Your task = Copy each line of the records that includes "jubilarse".

***** Information supplied *****

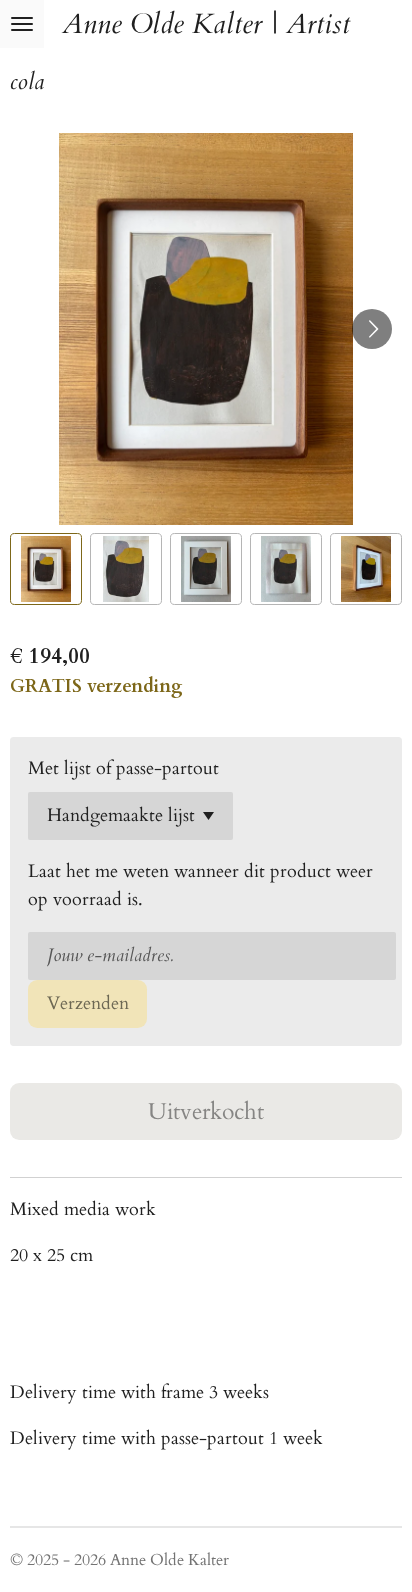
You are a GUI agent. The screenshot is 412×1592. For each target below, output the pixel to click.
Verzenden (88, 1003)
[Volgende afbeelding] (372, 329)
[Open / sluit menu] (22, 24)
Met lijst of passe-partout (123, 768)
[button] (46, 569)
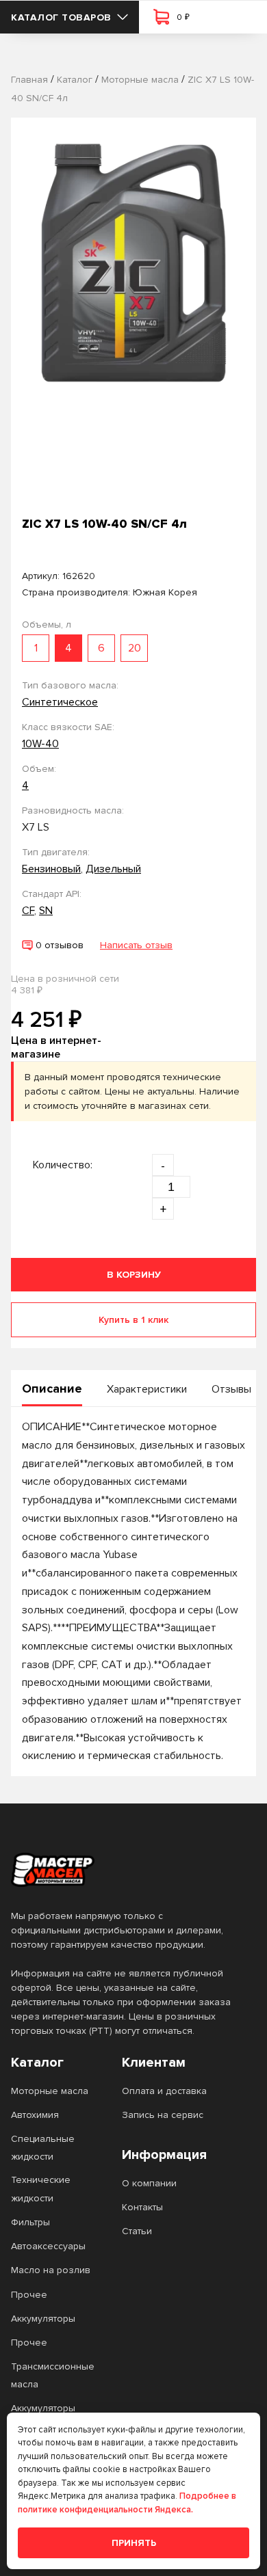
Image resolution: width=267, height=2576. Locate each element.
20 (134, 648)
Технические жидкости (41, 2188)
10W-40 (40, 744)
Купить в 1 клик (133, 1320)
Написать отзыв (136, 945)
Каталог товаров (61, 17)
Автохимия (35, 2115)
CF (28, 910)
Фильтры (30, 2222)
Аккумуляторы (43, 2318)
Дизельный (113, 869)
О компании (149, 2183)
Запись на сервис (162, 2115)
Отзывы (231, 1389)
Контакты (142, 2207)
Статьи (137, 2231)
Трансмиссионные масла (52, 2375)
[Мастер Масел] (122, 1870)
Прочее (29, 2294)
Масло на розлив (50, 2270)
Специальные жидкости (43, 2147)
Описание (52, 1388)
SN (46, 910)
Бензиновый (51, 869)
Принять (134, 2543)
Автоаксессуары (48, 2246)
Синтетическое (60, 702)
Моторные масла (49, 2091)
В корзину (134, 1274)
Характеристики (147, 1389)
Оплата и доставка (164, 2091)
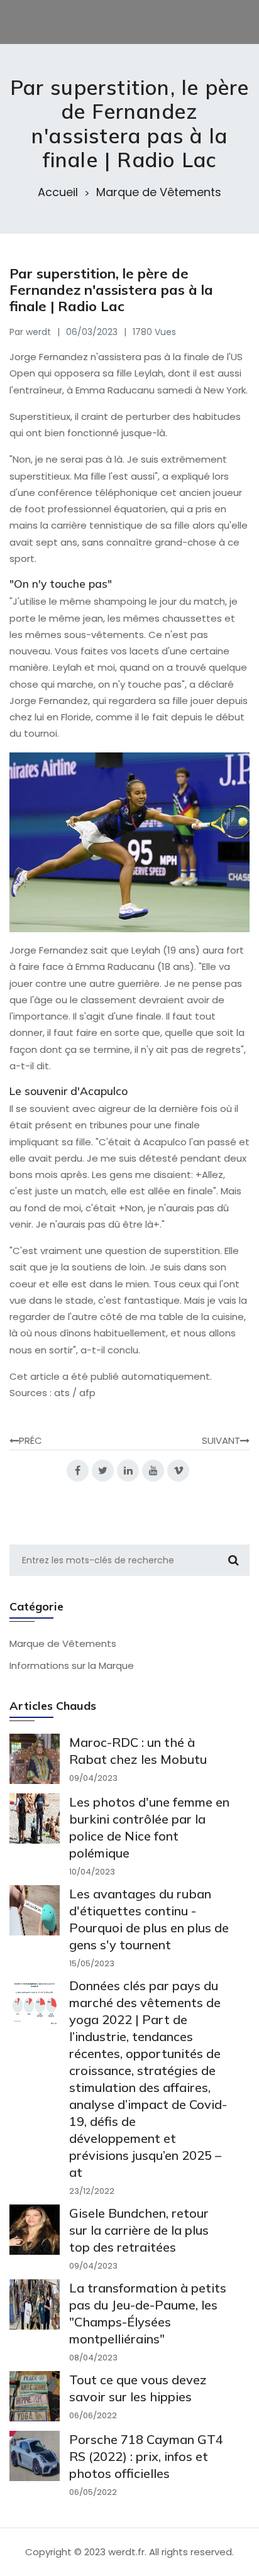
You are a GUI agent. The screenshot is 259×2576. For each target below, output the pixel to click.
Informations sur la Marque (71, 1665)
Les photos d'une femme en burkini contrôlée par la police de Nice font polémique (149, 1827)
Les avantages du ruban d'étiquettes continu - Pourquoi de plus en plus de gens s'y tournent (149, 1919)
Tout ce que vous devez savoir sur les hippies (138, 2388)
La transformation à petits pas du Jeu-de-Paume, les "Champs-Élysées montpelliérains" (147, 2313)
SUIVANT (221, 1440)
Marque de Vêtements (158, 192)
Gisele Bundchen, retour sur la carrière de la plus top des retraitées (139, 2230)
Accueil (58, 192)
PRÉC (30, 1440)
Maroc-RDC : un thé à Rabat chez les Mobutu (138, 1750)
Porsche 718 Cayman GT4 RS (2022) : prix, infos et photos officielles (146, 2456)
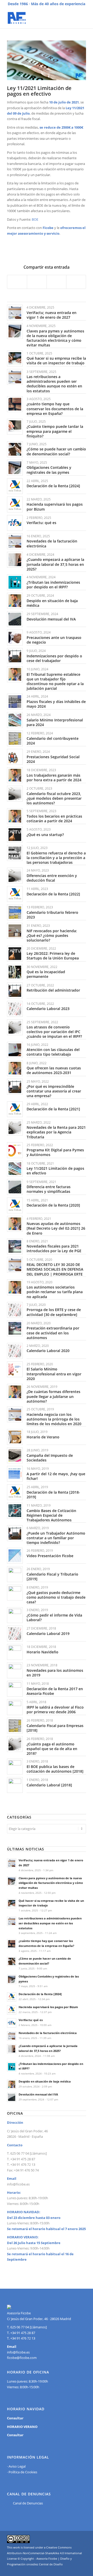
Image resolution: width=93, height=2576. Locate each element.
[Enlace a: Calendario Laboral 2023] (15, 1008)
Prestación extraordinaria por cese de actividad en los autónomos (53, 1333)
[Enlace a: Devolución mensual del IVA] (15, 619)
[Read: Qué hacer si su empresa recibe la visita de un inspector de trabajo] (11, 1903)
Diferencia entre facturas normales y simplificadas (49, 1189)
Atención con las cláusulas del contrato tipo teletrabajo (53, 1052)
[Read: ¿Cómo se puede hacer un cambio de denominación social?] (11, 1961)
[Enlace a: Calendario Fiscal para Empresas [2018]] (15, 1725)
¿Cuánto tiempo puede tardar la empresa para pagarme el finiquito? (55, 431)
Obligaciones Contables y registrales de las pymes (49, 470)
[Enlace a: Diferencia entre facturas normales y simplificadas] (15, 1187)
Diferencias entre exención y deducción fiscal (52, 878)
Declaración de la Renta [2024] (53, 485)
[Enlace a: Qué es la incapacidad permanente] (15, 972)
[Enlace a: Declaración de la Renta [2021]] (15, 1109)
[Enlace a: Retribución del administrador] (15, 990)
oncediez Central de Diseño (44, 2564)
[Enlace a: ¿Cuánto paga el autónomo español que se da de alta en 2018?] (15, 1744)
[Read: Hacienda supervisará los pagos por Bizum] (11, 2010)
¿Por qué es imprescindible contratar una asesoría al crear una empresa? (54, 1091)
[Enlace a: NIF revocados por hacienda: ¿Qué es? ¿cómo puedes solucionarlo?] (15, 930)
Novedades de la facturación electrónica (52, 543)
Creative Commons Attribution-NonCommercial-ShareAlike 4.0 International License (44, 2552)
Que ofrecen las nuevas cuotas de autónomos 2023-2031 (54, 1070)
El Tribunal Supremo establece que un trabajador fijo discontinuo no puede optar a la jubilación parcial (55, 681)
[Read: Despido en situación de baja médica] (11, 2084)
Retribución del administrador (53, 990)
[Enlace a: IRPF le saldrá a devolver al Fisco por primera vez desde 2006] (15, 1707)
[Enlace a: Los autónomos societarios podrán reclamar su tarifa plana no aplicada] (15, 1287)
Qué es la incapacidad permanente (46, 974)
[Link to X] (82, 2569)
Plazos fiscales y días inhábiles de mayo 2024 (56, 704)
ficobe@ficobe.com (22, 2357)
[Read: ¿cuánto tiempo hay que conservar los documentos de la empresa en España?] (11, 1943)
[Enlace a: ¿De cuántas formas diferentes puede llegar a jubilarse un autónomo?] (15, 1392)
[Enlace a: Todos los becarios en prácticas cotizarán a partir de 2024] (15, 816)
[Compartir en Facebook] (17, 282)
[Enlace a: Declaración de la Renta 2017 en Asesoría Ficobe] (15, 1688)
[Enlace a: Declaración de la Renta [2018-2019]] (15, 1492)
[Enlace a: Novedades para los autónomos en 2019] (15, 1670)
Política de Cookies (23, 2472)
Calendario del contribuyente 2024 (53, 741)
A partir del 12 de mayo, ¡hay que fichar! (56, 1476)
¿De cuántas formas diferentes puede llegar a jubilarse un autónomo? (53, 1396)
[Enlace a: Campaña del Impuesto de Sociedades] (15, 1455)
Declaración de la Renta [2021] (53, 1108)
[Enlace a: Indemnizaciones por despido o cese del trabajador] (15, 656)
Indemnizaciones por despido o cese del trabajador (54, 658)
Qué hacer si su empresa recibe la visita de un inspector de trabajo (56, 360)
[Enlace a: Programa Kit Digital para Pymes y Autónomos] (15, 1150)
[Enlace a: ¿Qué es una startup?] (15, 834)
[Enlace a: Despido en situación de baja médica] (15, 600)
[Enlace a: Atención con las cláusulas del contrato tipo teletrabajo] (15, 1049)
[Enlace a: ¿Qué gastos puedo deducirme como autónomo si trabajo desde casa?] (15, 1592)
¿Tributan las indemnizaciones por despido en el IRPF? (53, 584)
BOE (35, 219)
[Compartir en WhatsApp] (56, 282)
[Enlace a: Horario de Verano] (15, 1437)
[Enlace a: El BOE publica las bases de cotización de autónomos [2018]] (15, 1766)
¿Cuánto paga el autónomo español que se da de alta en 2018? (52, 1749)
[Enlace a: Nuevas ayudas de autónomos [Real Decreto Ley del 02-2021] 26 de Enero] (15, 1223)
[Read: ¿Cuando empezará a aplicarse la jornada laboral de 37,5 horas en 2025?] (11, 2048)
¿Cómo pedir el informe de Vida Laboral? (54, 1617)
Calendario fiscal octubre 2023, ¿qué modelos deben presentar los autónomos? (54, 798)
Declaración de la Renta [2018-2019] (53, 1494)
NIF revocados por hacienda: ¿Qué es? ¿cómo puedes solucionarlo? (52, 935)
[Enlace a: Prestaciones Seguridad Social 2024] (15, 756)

*****

Exercise result =
[Enlace a: ¿De cuántas formas diferentes puede llegar a jubilarse un autónomo?] (15, 1392)
¿De cuántas formas diferentes puede llegar a jubilarse un autónomo? (53, 1396)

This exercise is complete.